Breaking down the numbers further, the total number of market hogs penciled in at 65.4 million head, climbing 4% from last year. Currently, there are 20.9 million head weighing less than 50 pounds, 18.0 million head weighing 50-119 pounds, 13.9 million head weighing 120-179 pounds and 12.6 million head 180 pounds and more.
On the breeding side, America’s pig farmers kept 6.09 million head for breeding, increasing the breeding inventory by 1% from last year and the previous quarter. Improving productivity is the name of the game for U.S. hog farmers. From September through November 2016, hog producers weaned a fresh new average of 10.63 pigs per litter.
Moreover, U.S. hog farmers intend to have 2.97 million sows farrow during the December-to-February 2017 quarter, up 1% from the actual farrowings during the same period in 2016, and up 3% from 2015. Intended farrowings for March-to-May 2017, at 3.00 million sows, are up 1% from 2016.

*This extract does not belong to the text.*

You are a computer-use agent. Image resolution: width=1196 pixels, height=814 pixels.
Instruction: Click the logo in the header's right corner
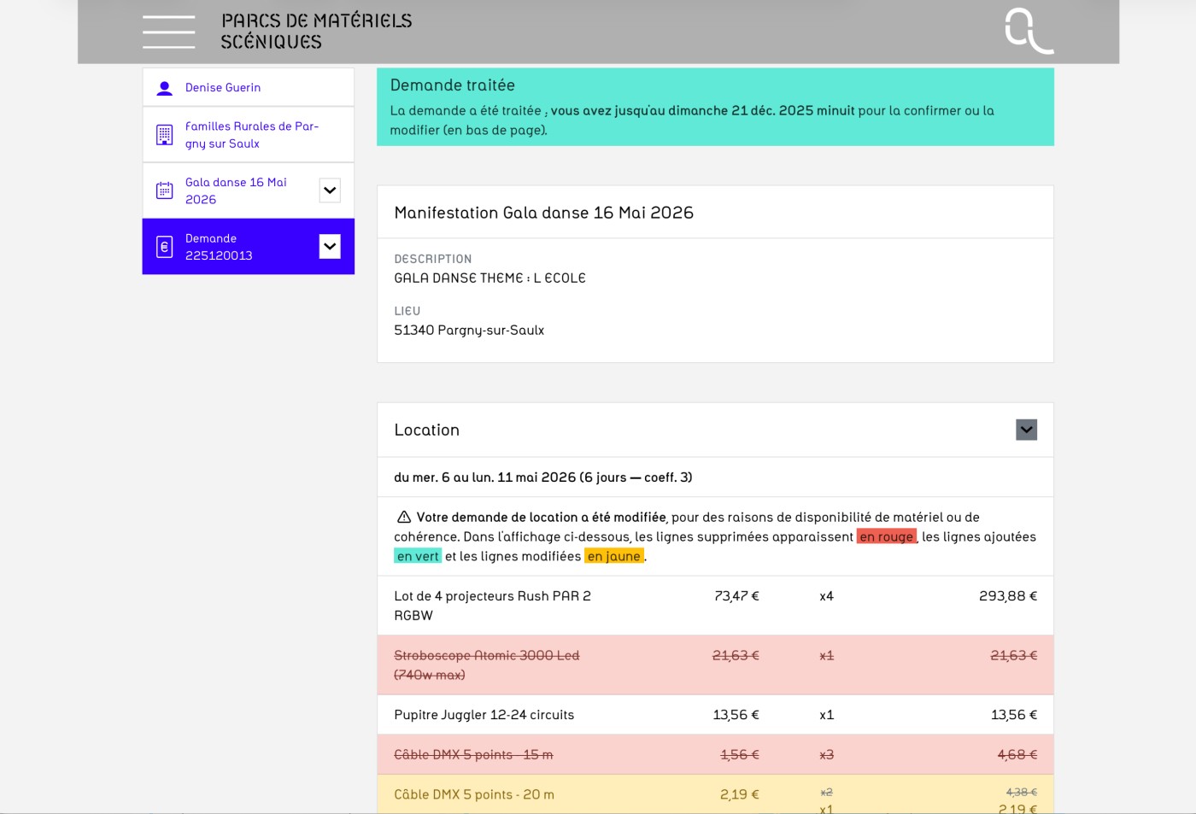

David Miller, Iowa Farm Bureau director of research and commodity services, says the looking at the last 10 years, America’s pig farmers are not just increasing pig numbers but making great strides in productivity. “We are seeing a total productivity gain of breeding herd of 2.9% since 2007,” Miller states.
Analyzing the breeding herd inventory, Meyers says the USDA seems to be in line with the reports from the industry. “I have been thinking for quite a while that USDA did not appear to be capturing as much as the breeding herd growth that we have heard about out there,” he comments.
Until now the USDA had only been reporting an increase of less than 1% year-over-year for the last year and a half. Meyers further explains, “This 1.5% growth is much more in line with my expectation, and we could go up another 1% or more in the next two years from what is in the pipeline.”
Looking down the road
The numbers in USDA’s Quarterly Hogs and Pigs report released Dec. 23 certainly show more pork coming than anticipated, explains Chris Hurt, professor of agricultural economics at Purdue University. For the first half of 2017, Hurt estimates an increase in pork production slightly over 4% and also near 4% for the second half 2017.
Looking at the heavy numbers for first half 2017, Hurt anticipates weekly slaughter will push U.S. packing capacity but not surpass the estimate 2.5 million weekly capacity. Doing the math, Hurt calculates a 4% growth in weekly slaughter for the first three months of 2017 to average 2.34 million.
Meyers says the massive weekly slaughter that exceeds current packing capacity is behind us. He calculates the weekly packing capacity at 2.453 million head on 5.4 work days and this fall for six weeks the total weekly slaughter has been above that. Still, Meyers says by the second week of January the weekly slaughter numbers will pull back sharply and he does not see the number close to capacity until the summer 2017. He says, “The worst of the fall numbers and the capacity is behind us.”
John Nalivka, president of Sterling Marketing, figures the producers’ farrow- to-finish margins from the last week of September to the first week of December at -$31 per head. He states this should discourage further expansion plans, but affordable feed costs, growth in the export market and new packer capacity will continue to provide an incentive to supply more hogs into 2018.
In those same weeks, the packer margins were $45 per head. Nalivka says, “That is pretty atypical to see the kind of pork processing margin.”
Hurt’s forecast price, based on national 51-52% lean hogs, $61 per head average for 2017 with a prediction of $56 for the first quarter, $66 for the second and third quarter and $56 for the final quarter.